The Brave New Workplace Of Humanistic Management

In the 20th century, one of the most popular management themes was teams. Theorists were attracted to the language of teams like some kind of managerial aphrodisiac. Talk of “team spirit” and “winning” brought into the workplace the idea of collaboration and fun, the challenge and heroism of sport and the notion that “we are all in this together.” The language conjured up dramatic feats of excellence, the desire for perfection, and the noble commitment to a goal, while masking any question as to whether the goal itself actually made any sense. As in sports, the point of it all could be hidden by the thrilling pursuit of “victory.”

  • Thus in the 1920s, Mary Parker Follett was seducing Oxford and Harvard with her lectures on the principle of “power with” rather than “power over.”
  • In 1930s, Elton Mayo offered the intriguing possibility that simply paying attention to employees as people could relieve the monotony and boredom of their work and get them to work harder.
  • In the 1940s, Abraham Maslow was waxing lyrical to organizations about the highest human need of all: self-actualization.
  • By the 1950s, human resource departments were embracing the magic language of teams to persuade organization men in gray flannel suits to adopt more positive attitudes toward the organizational goals.
  • By the 1960s, Douglas McGregor was regaling organizations with the astonishing news that people might want to do a good job if only they were given the responsibility.
  • In the 1970s, managers were sent to sensitivity training to make it happen.
  • In the 1980s, Peters and Waterman were painting thrilling pictures of organizations with a strong corporate cultures and drawing on echoes of Hellenic excellence, using the mythology of the corporate cultures in technology firms that talked of the creativity and collegiality that was endemic in the legendary Hewlett-Packard garage.
  • In the 1990s, team building became outward bound. Rather than trainees crawling around on the floor in a room searching for their inner self, now they were twisting their ankles playing volleyball or hanging from ropes in the great outdoors.
  • By the 2000s, firms like Google were offering free gourmet food, laundry services and workspaces like playgrounds.

Organizations spent vast sums on these programs—around $30 billion in the 1980s, close to $60 billion by 2000.

And yet despite all this effort and expense, the results in terms of employee commitment were meager. Today only in one in five workers is fully engaged in his or her work and ever fewer are truly passionate.

The actual satisfactions from the language of teams, like aphrodisiacs, proved remarkably scanty and short-lived. Why?

Team Initiatives Were Often Fake

There was no shortage of good intentions and expertise in these schemes. Psychologists, sociologists and management consultants had analyzed what people needed and how they could work in groups. Employees who saw work as meaningful and felt fulfilled in a workplace with a friendly atmosphere would surely be more productive. Managers who were perceived as kind and caring, and who could inspire and coach employees would do better than bosses who were mean and surly.

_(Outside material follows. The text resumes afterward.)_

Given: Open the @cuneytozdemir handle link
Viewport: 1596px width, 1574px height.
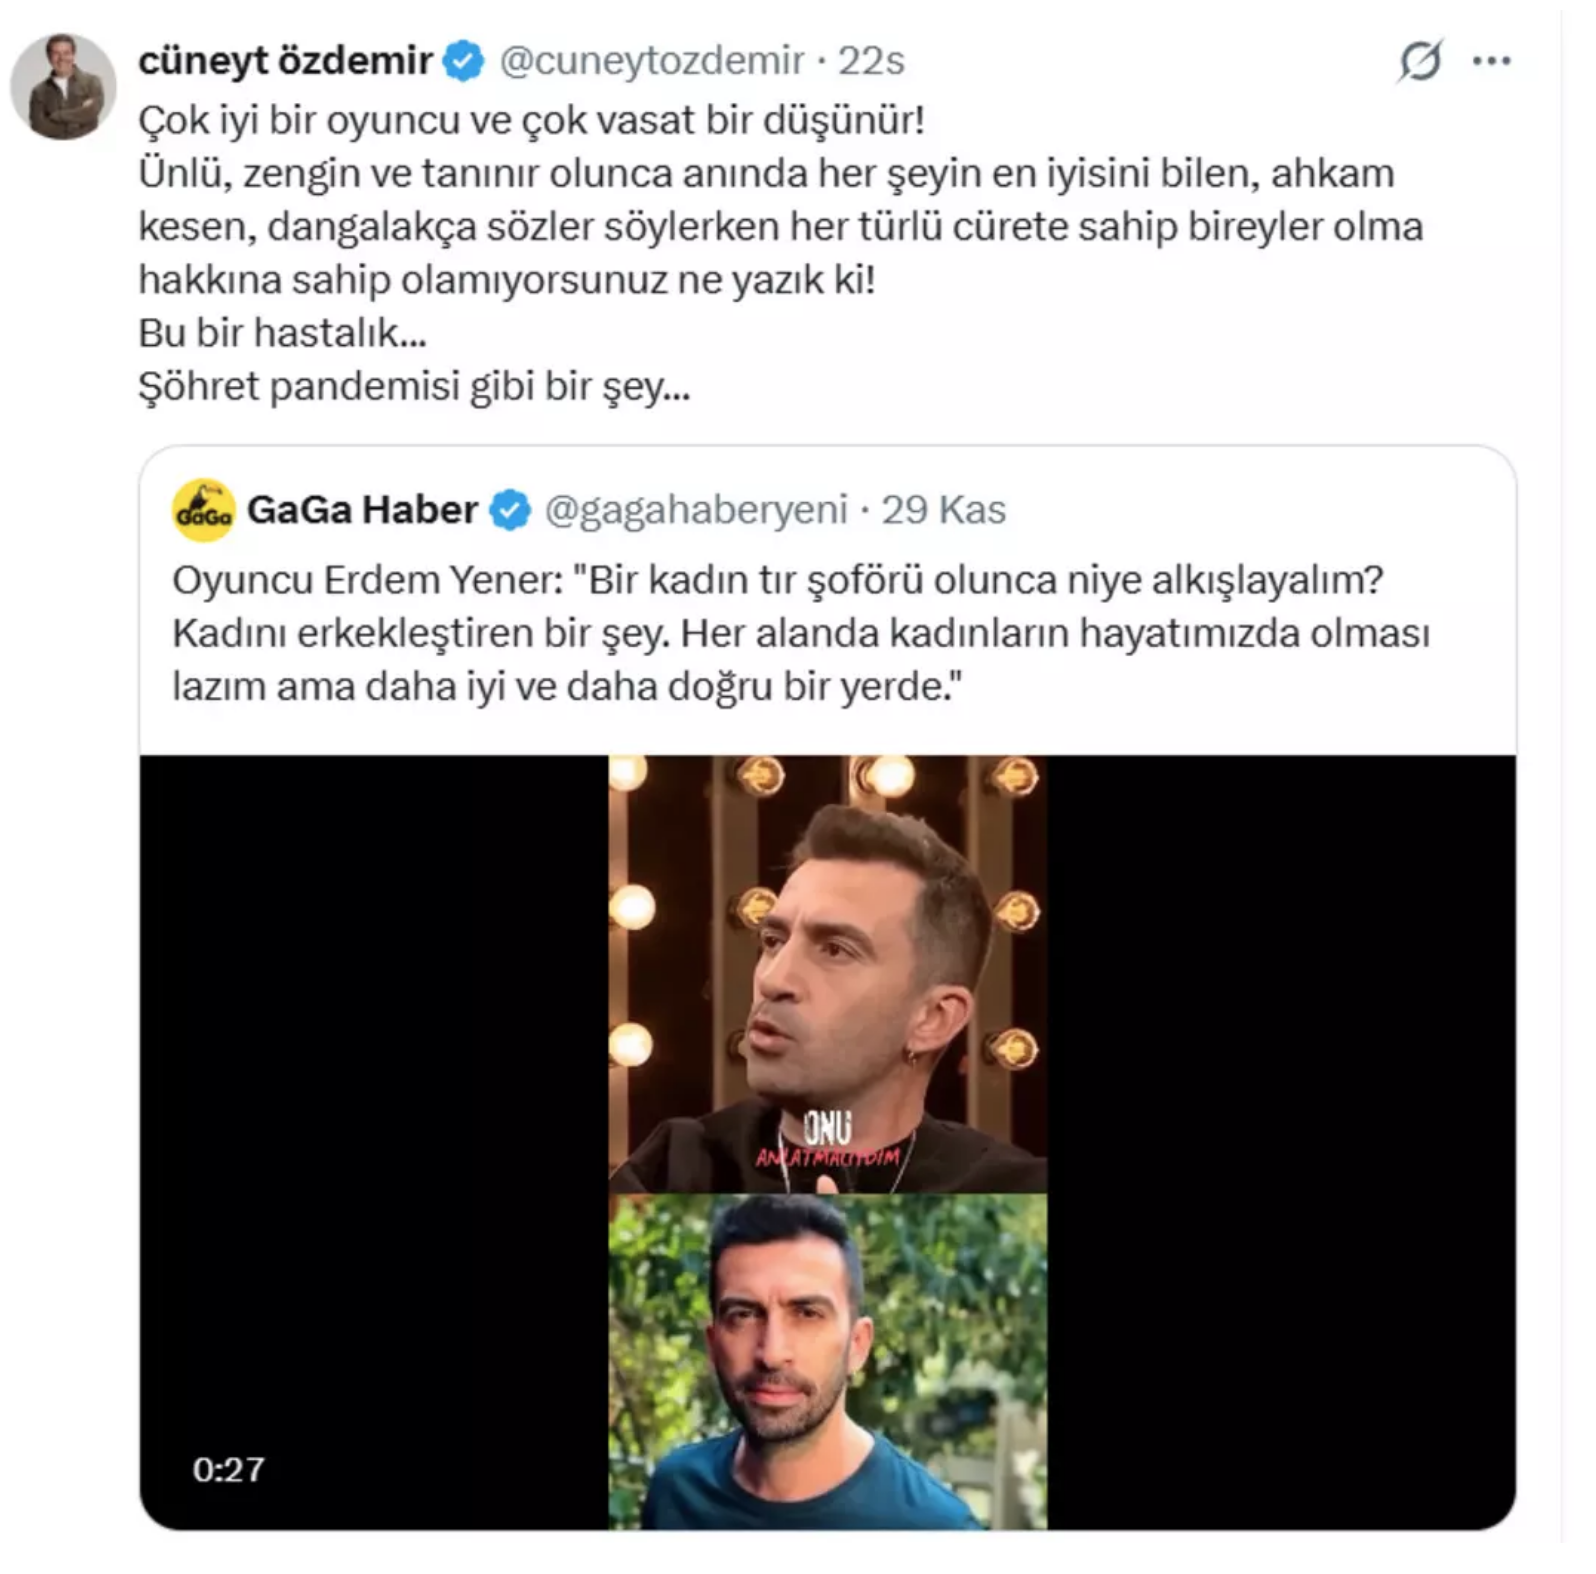Looking at the screenshot, I should pyautogui.click(x=651, y=61).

Yet the actual implementation of these schemes was often a drab caricature of the romantic language in which they were couched. Was there any real difference between the grim mini-tyrant in a suit and the superficially friendly boss wearing jeans and sneakers, who asked you to call him by his first name, drank beer with you in the evening and then fired you then next morning with a smile?

Organizations might talk of “teams” “commitment,” “loyalty” and “trust,” but business practices for the last half century stressed efficiency and downsizing. Employers might ask for trust, loyalty and commitment from employees, but it became increasingly obvious to the employees that firms had little interest in reciprocating. Organizations were using the language of teams and collaboration to get efficiency gains through smoke and mirrors. The language of humanistic management in the mouths of these efficiency-driven managers were desolate echoes of the real thing—mere empty clichés.

Not surprisingly, the language of “team”, “teamwork,” “team spirit” and “victory” became degraded and disconnected from the reality. Many teams were teams in name only. They were groups of individuals who were told to use the term in a clumsy attempt to make them feel good. As David Riesman recognized in the 1950s, teams were actually “antagonistic cooperation”: the language of teams concealed the real struggle for survival amid the downsizing.

While obviously in all this effort, there were some genuine teams, and I participated in some of them. But more often it was a rah-rah world of fake conviviality. For those who saw through the fairy tale of the enchanted corporation, it was disturbing to grasp the contradiction of empowerment programs that required people to think at all times about the same things in the same terms.

In portraying themselves as friendly communities, organizations were often masking the raw, naked, worker-unfriendly power structure that was still in place, often driven by the goal of maximizing shareholder value. Management was cloaking its power in superficial egalitarianism in an effort to achieve ever greater control over work through domination of meanings, values, and feelings while making more money for the shareholders and the C-suite.

All too often it was a world of forced socialization, with relentless pressure not only to attend the coffee breaks and beer busts but also to be friendly. Now there were two kinds of work, the job itself and the work of playing a role in the fake social life. You had to pay attention because you were evaluated on both.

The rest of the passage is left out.